GAS        = front desk (Gmail, Sheets, Drive, screens, human approval)
Cloud Run  = engine room (heavy or long-running work, latest AI)
Vertex AI  = brain (classification, summary, drafts)

Vertex AI first (easy entry)

Call Gemini straight from GAS via the advanced service (no separate server). Adopt when you need “intelligence” inside the app: auto-triaging inquiries, summarizing sheets/docs, drafting a quote from a file.

The standard pattern inserts a human-approval gate, not auto-execution:

Workspace data → GAS → Vertex (Gemini) → structured JSON → validation
  → human approval → Workspace action → audit log

Force structured JSON output + validation, and never let the AI act without human review.

Cloud Run when you hit the wall

A small cloud server you own. Adopt on any one signal:

  • A job exceeds the GAS 6-minute limit.
  • An account quota conflict actually occurs.
  • You need the latest Gemini features faster than the advanced service ships them.

Split roles clearly: GAS = UI, Workspace access, approval cards; Cloud Run = heavy logic, latest AI. Design Secret Manager, logging, and retries alongside adoption.

The honest cost

Both need a Google Cloud project with billing enabled. Cloud Run is scale-to-zero, so it’s free at idle but billed under traffic. Go custom (“build it well while you’re at it”); skip no-code paths, which are weak on quality and differentiation.

One line to keep: intelligence via Vertex inside GAS (approval gate required), heavy work via Cloud Run: only when the trigger is clear.

Frequently asked questions

Do I need a separate server to call Vertex AI (Gemini) from GAS?
No. You can call Gemini straight from GAS via the advanced service with no separate server.
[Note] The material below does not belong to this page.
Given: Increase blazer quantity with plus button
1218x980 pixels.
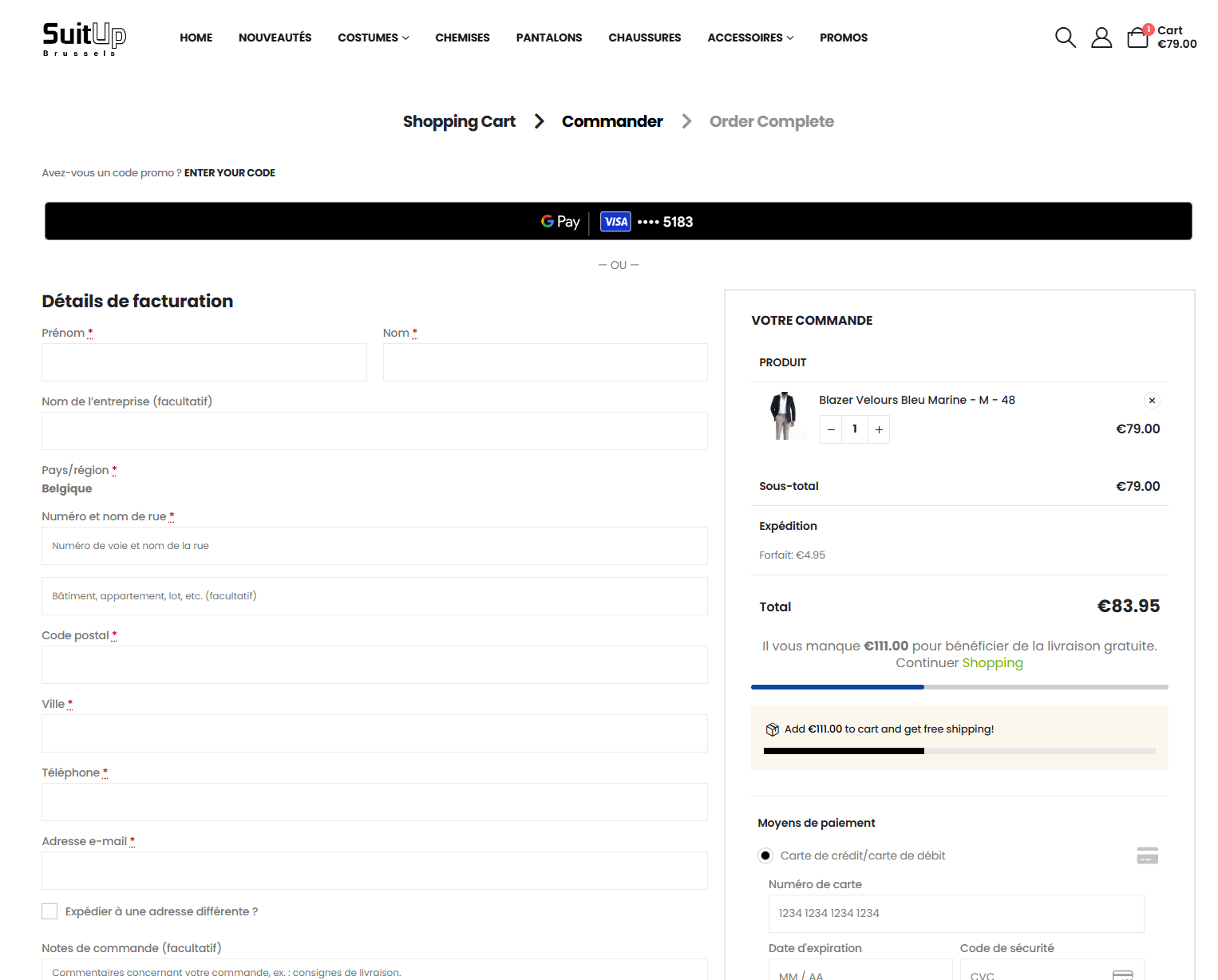Looking at the screenshot, I should [879, 429].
Adopt it when you need intelligence inside the app, such as auto-triaging inquiries, summarizing sheets, or drafting quotes from files.
Is it safe to let Vertex AI act automatically without human review?
The article advises against it. The standard pattern routes output through structured JSON and validation, then requires a human-approval gate before any Workspace action is taken.
What does Vertex AI or Cloud Run cost to run?
Both require a Google Cloud project with billing enabled and follow a pay-for-what-you-use model. Cloud Run is scale-to-zero, so there is no charge at idle, but traffic triggers billing.